EXERCISE AIM: From the line with "Screen dimensions: 1568x363" to the last line of the data below, repeat every line exactly and add nothing.

(Entries taken from a collection)
------------------------------

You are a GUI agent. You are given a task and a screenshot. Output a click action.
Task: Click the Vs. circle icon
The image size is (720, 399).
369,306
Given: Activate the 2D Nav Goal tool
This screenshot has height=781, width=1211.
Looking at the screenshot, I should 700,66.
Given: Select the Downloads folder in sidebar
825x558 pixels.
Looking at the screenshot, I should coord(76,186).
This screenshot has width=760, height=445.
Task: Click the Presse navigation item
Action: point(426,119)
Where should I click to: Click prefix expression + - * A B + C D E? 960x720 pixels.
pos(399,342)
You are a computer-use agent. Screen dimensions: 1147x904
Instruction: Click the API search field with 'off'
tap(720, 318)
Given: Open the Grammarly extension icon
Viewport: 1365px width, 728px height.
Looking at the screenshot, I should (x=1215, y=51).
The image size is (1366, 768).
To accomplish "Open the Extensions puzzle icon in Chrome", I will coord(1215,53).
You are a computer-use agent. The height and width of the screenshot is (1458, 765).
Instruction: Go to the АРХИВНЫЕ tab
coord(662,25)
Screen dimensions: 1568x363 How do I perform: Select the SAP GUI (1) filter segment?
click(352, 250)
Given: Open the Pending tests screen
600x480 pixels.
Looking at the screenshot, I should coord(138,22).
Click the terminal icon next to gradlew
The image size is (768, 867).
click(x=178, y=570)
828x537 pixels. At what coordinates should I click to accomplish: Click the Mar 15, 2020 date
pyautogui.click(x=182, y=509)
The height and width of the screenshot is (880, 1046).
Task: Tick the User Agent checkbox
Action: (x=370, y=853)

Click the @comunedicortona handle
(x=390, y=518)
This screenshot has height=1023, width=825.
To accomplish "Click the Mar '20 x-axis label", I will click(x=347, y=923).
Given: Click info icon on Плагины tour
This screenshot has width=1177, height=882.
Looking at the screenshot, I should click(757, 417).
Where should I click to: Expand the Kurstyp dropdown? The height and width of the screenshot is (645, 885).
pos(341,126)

------------------------------

RESPONSE BELOW:
Screen dimensions: 1568x363 How do I perform: Select the SAP GUI (1) filter segment?
click(352, 250)
Given: Open the Pending tests screen
600x480 pixels.
Looking at the screenshot, I should coord(138,22).
Click the terminal icon next to gradlew
The image size is (768, 867).
click(x=178, y=570)
828x537 pixels. At what coordinates should I click to accomplish: Click the Mar 15, 2020 date
pyautogui.click(x=182, y=509)
The height and width of the screenshot is (880, 1046).
Task: Tick the User Agent checkbox
Action: (x=370, y=853)

Click the @comunedicortona handle
(x=390, y=518)
This screenshot has height=1023, width=825.
To accomplish "Click the Mar '20 x-axis label", I will click(x=347, y=923).
Given: Click info icon on Плагины tour
This screenshot has width=1177, height=882.
Looking at the screenshot, I should click(757, 417).
Where should I click to: Expand the Kurstyp dropdown? The height and width of the screenshot is (645, 885).
pos(341,126)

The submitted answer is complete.